The osx tool from the OpenSP package suggested by mzjn is a good tool for this. Since your SGML markup omits end tags, you need to have a DTD from which the correct nesting of elements can be determined. If you don't have a DTD, you need to create one. For your example input, it could be as simple as this:

<!ELEMENT toplevel o o (viewed)+>

<!ELEMENT viewed - o (#PCDATA,cite)>
<!ELEMENT cite - o (yr,pno)>
<!ELEMENT yr - o (#PCDATA)>
<!ELEMENT pno - o (#PCDATA)>

<!ATTLIST pno cite CDATA #REQUIRED>

You also need to add a proper doctype declaration to the beginning of your SGML file. Assuming you have your DTD in file viewed.dtd.
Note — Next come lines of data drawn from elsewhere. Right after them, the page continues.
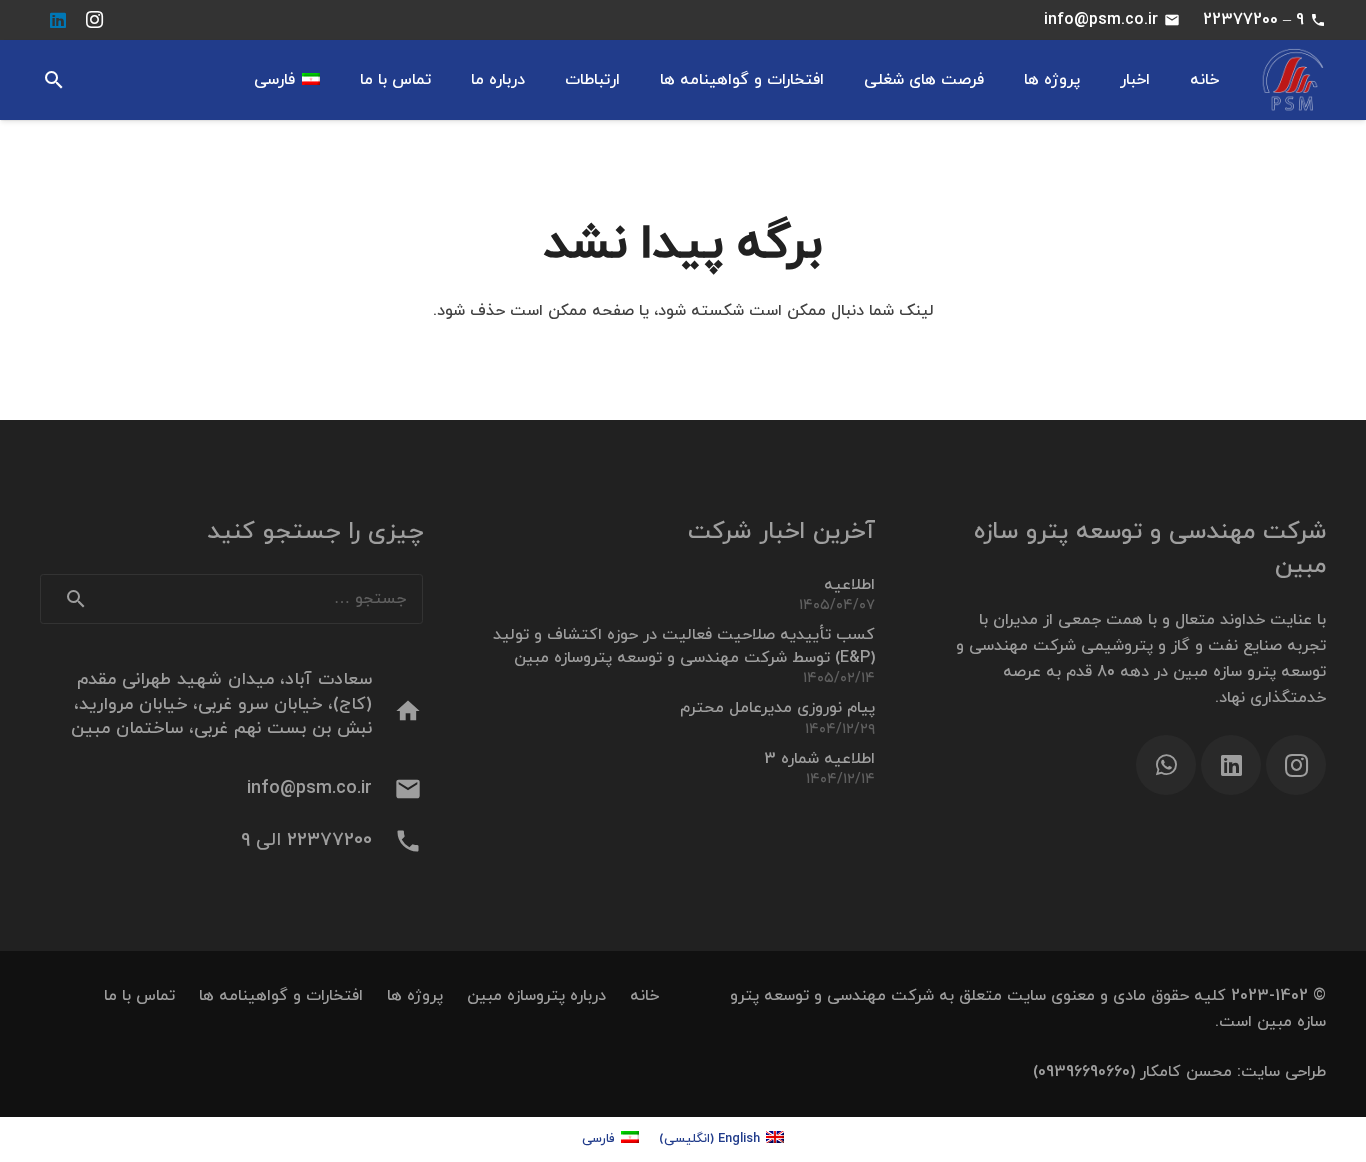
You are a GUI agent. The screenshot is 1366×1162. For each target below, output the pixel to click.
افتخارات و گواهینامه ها (281, 996)
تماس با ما (139, 996)
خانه (644, 996)
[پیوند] (1293, 80)
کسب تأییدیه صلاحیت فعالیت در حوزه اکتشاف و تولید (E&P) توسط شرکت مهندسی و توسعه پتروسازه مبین (684, 646)
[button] (54, 80)
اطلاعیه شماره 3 (819, 759)
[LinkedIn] (58, 20)
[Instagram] (94, 20)
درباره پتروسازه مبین (536, 996)
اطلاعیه (849, 585)
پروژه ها (415, 996)
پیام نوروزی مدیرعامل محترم (777, 708)
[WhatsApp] (1166, 765)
<!DOCTYPE toplevel SYSTEM "viewed.dtd" >

With this addition, you should now be able use osx to convert the SGML to XML. (It won't be able to convert the processing instructions which start with a / as those are not allowed in XML, and will emit a warning about them.)

osx input.sgm > input.xml

Transforming the resulting XML to your desired format

For the above case, you could use something like the following XSLT stylesheet:

<xsl:stylesheet version="1.0"
                xmlns:xsl="http://www.w3.org/1999/XSL/Transform">
  <xsl:output method="xml" indent="yes"/>
  <xsl:template match="VIEWED">
    <index1>
      <num viewed="{normalize-space(text())}"/>
      <heading>
        <xsl:value-of select="normalize-space(text())"/>
      </heading>
      <index-refs>
        <xsl:apply-templates select="CITE"/>
      </index-refs>
    </index1>
  </xsl:template>

  <xsl:template match="CITE">
    <link caseno="{PNO/@CITE}"/>
  </xsl:template>

</xsl:stylesheet>
Community
  • 1
  • 1
Jukka Matilainen
  • 9,608
  • 1
  • 25
  • 19
  • Hi, Jukka Matilainen, "osx input.sgm > input.xml" Could you please provide Link to download that "OSX" EXE and supporting files... – Thirusanguraja Venkatesan Feb 20 '14 at 09:29
  • 1
    @Thirusanguraja Venkatesan, you can find download links from the sourceforge downloads page for the openjade/opensp project: http://sourceforge.net/projects/openjade/files/opensp/1.5.2/ – Jukka Matilainen Feb 20 '14 at 20:45
  • **osx.exe** not available in **OpenSP-1.5.2-win32.zip**, but I am followed the instruction given in http://openjade.sourceforge.net/doc/build.htm , Finally i got EXE files, Thanks for Good Guidance.. – Thirusanguraja Venkatesan Feb 21 '14 at 07:26
3

Maybe you can use the osx SGML to XML converter. It is part of the OpenSP package (based on SP, originally written by James Clark).

mzjn
  • 48,958
  • 13
  • 128
  • 248
-1

Can the SGML-Reader, originally developed by Chris Lovett help in solving this problem?

Dimitre Novatchev
  • 240,661
  • 26
  • 293
  • 431
-1

Why XSLT? I doubt you can map SGML to XML Infoset or XDM...

I think that you should better use the language made for this task: DSSSL (Document Style Semantics and Specification Language)

This is the predecessor of XSLT. The author is James Clark. And this is the his site.